En effet, sur le marché africain, les filières de distribution sont différentes. Les opérateurs ne sont ni des centrales d’achat ni des supermarchés lesquels présentent des garanties bancaires. Les structures de distribution sont donc dominées par le secteur informel. L’Office des changes doit assouplir ses procédures pour permettre aux banques de garantir les opérations d’exportation vers l’Afrique.
Le potentiel local et africain est important selon les estimations de notre source. Le marché local représente un potentiel de 300.000 tonnes. L’avantage du marché africain, dont le potentiel est estimé de 120.000 à150.000 tonnes, est de présenter un faible nombre de concurrents. Les prix de l’agrume marocain restent plus compétitifs que ceux turcs ou égyptiens, et restent intéressants par rapport à l’Europe.

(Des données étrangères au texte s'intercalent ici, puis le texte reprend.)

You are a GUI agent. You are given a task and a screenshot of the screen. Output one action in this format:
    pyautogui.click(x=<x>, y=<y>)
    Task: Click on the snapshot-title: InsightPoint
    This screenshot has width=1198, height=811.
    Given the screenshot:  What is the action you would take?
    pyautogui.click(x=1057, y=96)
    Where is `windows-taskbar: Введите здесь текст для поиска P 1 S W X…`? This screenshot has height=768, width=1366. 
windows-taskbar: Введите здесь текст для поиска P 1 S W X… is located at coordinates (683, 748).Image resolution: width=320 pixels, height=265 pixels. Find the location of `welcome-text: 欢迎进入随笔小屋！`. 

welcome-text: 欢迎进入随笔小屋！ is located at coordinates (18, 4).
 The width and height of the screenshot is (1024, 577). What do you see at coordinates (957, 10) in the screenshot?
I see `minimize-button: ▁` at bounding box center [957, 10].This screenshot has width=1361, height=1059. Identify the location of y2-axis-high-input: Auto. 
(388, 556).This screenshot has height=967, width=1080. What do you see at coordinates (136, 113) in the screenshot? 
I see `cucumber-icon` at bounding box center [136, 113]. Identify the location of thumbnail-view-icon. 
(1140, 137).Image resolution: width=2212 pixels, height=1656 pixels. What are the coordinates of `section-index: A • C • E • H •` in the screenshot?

L’interprofession se montre optimiste pour le déroulé des campagnes futures. La filière sent que le gouvernement est à l’écoute, et qu’il est déterminé à jouer son rôle de régulateur et d’accompagnateur des producteurs.
Le Ministère de l’agriculture a demandé à la filière de plancher sur un plan d’action pour valoriser la transformation des produits, à l’instar de l’Espagne. Aujourd’hui, les professionnels travaillent sur la structuration de leur filière pour être intégrée à un écosystème agroalimentaire dans le cadre de la stratégie du Plan d’Accélération Industrielle.